Suicide bomb attacks on two churches in Lahore’s Youhanabad neighbourhood – this locality is home to over a lakh Christians – underscore the continuing vulnerability of Pakistan’s religious and sectarian minorities to extremist violence. Clearly, the bombers, who belong to the Tehreek-e-Taliban Pakistan’s Jamaat-ul-Ahrar faction, aimed at inflicting maximum damage; they struck when worshippers had congregated at the churches for Sunday mass.

Seventeen people were killed and over 70 injured. Sunday’s attacks were the worst on the Christian community since the suicide bombings in Peshawar in 2013 that killed 82 people. While all of Pakistan’s religious and sectarian minorities are routinely targeted by Sunni extremist groups – Ahmadiyyas, who have been declared non-Muslim suffer the worst violence – Christians bear an additional burden. They are looked upon as ‘stooges’ of the West. This often means that it is against them that revenge aimed at western governments is unleashed.

The roots of the sectarian violence tearing apart Pakistani society today can be traced back to the Islamisation – or rather the Sunnisation – of the state. This resulted in the state privileging Sunni Muslims and discriminating other communities. This was taken further during the regime of Gen Zia ul-Haq who took several steps including setting up of Sunni Muslim militias to supposedly protect Sunnis.

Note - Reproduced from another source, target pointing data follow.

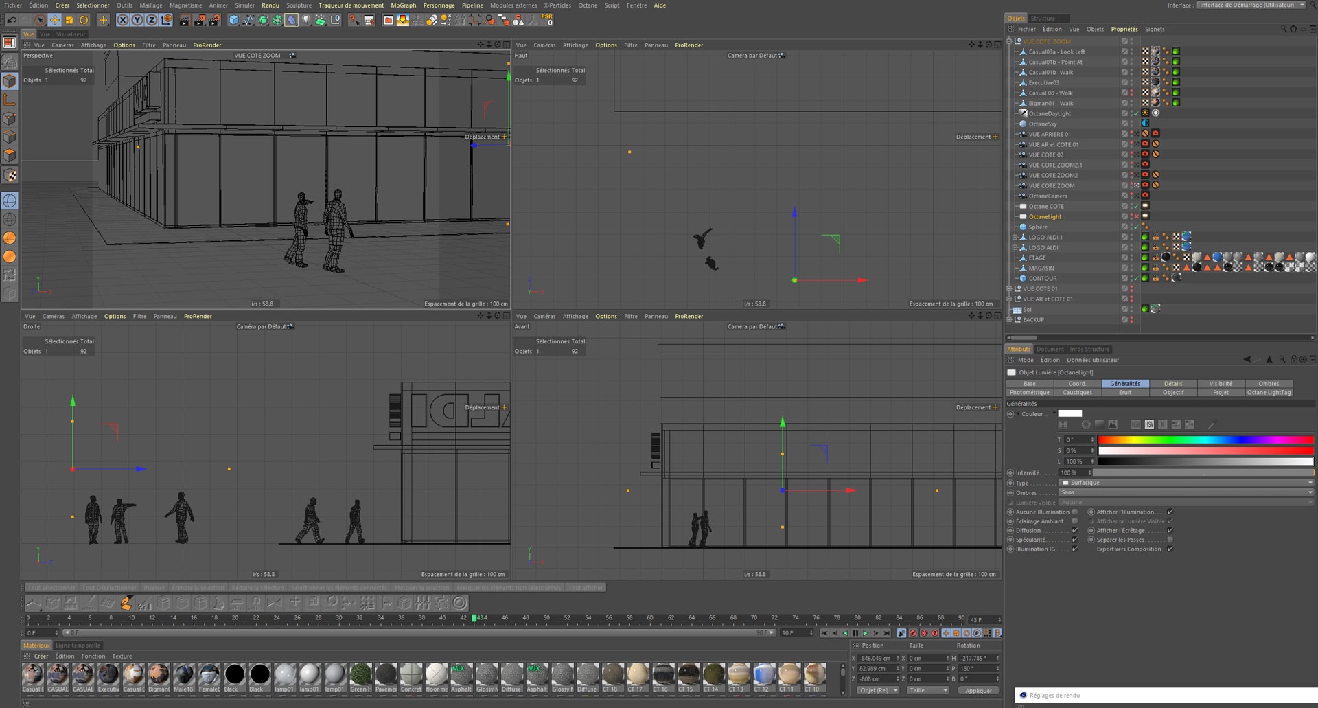Click the Appliquer button
Viewport: 1318px width, 708px height.
click(978, 690)
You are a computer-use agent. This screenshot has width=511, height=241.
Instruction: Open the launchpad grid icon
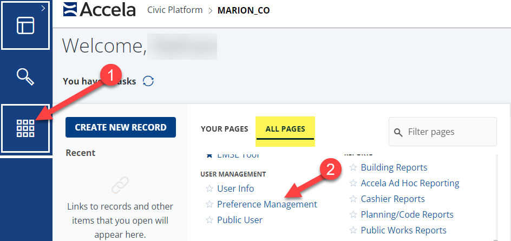pyautogui.click(x=25, y=128)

It prompted Shias to set up their own militias. Sunni and Shia militias not only attacked each other but also targeted ordinary people of other communities. Pakistani society has suffered on account of this violence. It is a matter of grave concern that the state is the key actor in this violence.

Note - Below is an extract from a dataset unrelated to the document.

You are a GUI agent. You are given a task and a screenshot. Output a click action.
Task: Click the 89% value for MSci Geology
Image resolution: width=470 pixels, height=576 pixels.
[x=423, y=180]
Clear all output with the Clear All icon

As distressing as Sunday’s suicide attacks is a mob’s lynching of two people suspected  accomplices. The lynching was no doubt prompted by frustration and rage with the failure of the police to bring to justice perpetrators of terrorist attacks across the community. However, such vigilante violence is not going to prevent further attacks nor can it be regarded as justice done.

It only compounds the original act of terror especially since the two men who were lynched were victims too as they were innocent bystanders. For justice to be done, Pakistani people of all communities must speak up against all forms of violence whether by the militias, the state or their own communities. Condoning one form of violence, while condemning others does not work to break the cycle of violence. Turning against each other isn’t the solution to terrorism.